Assignment: From the line containing "Screen dimensions: 592x499" down to the line containing "You are a computer-use agent. The" in the records below, reproduce every line exactly, ends included, and omit all others.

(Saved entries)
--- --- ---

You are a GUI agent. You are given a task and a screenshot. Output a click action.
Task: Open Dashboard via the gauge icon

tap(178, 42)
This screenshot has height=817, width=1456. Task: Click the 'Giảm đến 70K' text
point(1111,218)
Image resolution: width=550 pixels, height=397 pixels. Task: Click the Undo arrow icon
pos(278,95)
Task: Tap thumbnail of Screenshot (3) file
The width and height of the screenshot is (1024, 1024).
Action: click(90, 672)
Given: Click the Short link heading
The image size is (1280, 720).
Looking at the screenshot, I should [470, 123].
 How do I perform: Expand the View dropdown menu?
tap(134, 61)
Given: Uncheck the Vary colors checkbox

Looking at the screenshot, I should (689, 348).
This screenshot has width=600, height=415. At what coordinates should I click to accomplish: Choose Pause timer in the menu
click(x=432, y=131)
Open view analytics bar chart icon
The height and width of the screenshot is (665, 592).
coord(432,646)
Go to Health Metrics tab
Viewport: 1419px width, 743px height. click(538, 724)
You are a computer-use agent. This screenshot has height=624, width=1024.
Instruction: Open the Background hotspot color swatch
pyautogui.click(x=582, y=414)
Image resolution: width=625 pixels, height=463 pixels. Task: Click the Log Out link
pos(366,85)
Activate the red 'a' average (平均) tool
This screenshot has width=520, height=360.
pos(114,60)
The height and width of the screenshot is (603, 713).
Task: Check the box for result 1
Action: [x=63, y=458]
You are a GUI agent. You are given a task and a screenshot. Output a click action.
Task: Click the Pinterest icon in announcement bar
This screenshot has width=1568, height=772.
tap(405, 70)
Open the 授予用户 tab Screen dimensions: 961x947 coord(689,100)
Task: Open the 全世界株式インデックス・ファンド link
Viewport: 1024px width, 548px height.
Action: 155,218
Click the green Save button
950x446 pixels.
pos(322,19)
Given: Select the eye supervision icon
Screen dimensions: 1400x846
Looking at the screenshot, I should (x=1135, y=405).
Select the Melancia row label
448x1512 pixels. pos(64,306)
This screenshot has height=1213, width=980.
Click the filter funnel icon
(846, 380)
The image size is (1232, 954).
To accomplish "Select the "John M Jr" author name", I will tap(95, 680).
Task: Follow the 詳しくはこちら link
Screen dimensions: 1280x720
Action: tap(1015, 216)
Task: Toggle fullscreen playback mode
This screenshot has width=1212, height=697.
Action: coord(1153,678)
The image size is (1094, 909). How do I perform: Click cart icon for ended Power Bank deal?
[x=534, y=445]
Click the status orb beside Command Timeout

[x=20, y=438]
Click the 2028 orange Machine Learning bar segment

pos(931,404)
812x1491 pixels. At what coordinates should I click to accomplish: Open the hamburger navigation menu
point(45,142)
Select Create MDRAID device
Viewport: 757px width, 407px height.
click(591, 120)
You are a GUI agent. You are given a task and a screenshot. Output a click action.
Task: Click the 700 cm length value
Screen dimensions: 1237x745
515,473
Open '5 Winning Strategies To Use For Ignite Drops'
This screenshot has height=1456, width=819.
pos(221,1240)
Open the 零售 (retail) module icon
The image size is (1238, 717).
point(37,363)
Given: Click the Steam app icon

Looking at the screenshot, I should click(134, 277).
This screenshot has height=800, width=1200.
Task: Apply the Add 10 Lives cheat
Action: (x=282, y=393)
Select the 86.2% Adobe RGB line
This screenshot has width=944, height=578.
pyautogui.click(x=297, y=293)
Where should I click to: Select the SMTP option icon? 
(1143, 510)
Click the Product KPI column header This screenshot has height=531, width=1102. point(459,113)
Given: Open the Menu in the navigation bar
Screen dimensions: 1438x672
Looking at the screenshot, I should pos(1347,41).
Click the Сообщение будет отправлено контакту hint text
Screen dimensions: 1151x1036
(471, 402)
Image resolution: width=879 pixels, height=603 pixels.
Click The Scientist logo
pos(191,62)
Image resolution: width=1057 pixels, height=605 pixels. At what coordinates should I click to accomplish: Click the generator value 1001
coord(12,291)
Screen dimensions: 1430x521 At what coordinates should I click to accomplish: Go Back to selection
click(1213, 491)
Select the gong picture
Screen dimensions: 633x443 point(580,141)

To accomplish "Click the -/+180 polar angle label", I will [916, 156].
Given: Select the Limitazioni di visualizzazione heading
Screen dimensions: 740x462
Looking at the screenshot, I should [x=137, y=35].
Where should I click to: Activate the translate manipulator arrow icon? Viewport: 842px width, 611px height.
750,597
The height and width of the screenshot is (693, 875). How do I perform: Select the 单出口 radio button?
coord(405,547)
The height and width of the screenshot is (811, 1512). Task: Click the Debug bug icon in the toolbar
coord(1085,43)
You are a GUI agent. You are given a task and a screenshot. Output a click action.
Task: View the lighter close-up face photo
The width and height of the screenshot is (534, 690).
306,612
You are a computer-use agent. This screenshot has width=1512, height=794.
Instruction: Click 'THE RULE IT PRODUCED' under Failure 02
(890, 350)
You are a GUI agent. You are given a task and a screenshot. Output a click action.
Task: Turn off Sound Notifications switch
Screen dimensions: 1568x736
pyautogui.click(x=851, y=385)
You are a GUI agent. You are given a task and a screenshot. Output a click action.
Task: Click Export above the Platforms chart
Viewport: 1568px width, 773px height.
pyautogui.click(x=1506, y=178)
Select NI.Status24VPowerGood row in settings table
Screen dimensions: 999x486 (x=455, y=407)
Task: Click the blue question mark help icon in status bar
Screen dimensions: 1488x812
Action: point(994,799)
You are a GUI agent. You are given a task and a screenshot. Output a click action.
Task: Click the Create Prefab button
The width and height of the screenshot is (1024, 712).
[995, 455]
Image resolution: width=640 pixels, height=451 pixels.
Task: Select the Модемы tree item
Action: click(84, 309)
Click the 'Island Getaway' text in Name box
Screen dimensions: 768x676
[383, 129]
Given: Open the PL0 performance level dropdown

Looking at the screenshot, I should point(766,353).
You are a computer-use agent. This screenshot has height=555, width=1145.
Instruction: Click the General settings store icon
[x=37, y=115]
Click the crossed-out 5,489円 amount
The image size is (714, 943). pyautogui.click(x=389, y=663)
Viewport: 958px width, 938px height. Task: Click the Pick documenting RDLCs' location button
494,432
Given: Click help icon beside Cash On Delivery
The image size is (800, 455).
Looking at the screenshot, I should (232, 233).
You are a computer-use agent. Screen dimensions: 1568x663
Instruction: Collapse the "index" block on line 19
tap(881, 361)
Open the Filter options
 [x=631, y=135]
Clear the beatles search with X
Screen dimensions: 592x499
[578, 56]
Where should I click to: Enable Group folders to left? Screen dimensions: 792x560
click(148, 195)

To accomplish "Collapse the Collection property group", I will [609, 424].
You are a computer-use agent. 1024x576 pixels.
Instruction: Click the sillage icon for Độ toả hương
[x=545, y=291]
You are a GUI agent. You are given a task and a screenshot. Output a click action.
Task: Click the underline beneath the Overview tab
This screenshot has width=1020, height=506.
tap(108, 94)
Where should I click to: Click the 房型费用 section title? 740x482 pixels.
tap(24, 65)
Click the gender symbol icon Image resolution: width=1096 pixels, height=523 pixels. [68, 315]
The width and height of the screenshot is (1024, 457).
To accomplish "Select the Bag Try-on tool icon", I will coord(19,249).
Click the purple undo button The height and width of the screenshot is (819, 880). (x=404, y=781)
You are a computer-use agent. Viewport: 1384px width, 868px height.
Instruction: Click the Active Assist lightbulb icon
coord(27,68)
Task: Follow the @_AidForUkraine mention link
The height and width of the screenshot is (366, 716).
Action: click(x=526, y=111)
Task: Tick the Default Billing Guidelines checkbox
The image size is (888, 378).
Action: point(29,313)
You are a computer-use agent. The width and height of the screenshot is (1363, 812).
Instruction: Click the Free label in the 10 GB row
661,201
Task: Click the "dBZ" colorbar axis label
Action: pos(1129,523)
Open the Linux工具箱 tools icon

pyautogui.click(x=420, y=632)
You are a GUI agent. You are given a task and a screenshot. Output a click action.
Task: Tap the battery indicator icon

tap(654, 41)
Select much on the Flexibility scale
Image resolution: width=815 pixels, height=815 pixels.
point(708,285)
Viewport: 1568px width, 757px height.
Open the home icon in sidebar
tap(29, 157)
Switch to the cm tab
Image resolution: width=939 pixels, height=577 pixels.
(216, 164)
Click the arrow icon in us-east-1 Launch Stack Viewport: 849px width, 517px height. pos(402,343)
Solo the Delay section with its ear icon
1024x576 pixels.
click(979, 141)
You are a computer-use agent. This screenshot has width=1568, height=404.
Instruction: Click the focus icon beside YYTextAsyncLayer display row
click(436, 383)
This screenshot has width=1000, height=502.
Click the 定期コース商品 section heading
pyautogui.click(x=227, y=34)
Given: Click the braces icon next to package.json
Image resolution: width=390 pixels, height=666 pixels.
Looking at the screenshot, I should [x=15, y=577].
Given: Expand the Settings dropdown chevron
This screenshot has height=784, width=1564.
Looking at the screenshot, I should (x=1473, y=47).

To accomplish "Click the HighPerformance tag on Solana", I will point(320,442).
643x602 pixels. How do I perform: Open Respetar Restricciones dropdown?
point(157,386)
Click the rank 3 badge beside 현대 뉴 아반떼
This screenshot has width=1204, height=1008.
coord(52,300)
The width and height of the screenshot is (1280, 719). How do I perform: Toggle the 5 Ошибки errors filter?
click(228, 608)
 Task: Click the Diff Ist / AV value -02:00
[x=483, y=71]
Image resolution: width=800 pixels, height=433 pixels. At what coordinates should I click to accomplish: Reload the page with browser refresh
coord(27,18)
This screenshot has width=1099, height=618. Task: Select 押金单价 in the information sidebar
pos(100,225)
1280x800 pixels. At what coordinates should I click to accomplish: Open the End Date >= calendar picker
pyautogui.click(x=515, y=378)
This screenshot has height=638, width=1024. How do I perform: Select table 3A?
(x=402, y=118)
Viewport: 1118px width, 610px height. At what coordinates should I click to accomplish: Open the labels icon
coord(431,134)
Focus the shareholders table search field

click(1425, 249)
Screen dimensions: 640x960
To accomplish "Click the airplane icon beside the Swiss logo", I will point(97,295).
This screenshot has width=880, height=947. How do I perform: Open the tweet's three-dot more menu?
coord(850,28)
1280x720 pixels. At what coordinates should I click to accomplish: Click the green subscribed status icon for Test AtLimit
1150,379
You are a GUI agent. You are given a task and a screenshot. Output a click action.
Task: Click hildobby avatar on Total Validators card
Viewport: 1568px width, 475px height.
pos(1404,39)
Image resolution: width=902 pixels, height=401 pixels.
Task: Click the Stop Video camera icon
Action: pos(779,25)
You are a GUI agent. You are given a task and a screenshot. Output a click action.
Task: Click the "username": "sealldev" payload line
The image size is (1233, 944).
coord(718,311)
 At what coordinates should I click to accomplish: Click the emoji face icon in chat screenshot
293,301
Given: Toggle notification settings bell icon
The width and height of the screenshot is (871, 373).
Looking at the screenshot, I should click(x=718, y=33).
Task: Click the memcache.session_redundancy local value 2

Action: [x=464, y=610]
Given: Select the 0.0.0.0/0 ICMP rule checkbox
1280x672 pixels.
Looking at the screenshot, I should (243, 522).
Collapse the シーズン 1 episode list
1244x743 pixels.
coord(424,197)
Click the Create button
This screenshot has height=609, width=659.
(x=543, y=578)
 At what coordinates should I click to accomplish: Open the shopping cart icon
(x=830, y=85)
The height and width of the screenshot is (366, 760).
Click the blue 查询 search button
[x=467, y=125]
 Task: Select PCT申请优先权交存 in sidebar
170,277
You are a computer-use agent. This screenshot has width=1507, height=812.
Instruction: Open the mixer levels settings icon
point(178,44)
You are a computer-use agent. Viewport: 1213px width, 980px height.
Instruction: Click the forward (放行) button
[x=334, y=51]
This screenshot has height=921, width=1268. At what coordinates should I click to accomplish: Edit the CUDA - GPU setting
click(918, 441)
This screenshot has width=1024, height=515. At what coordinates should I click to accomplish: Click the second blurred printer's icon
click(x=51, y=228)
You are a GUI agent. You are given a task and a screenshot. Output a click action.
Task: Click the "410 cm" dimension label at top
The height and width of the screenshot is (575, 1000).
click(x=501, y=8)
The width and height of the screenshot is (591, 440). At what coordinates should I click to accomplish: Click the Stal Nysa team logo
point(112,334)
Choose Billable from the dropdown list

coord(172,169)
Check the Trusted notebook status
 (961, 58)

--- --- ---

Response:
Screen dimensions: 592x499
[578, 56]
Where should I click to: Enable Group folders to left? Screen dimensions: 792x560
click(148, 195)

To accomplish "Collapse the Collection property group", I will [609, 424].
You are a computer-use agent. 1024x576 pixels.
Instruction: Click the sillage icon for Độ toả hương
[x=545, y=291]
You are a GUI agent. You are given a task and a screenshot. Output a click action.
Task: Click the underline beneath the Overview tab
This screenshot has width=1020, height=506.
tap(108, 94)
Where should I click to: Click the 房型费用 section title? 740x482 pixels.
tap(24, 65)
Click the gender symbol icon Image resolution: width=1096 pixels, height=523 pixels. [68, 315]
The width and height of the screenshot is (1024, 457).
To accomplish "Select the Bag Try-on tool icon", I will coord(19,249).
Click the purple undo button The height and width of the screenshot is (819, 880). (x=404, y=781)
You are a computer-use agent. Viewport: 1384px width, 868px height.
Instruction: Click the Active Assist lightbulb icon
coord(27,68)
Task: Follow the @_AidForUkraine mention link
The height and width of the screenshot is (366, 716).
Action: click(x=526, y=111)
Task: Tick the Default Billing Guidelines checkbox
The image size is (888, 378).
Action: point(29,313)
You are a computer-use agent. The width and height of the screenshot is (1363, 812).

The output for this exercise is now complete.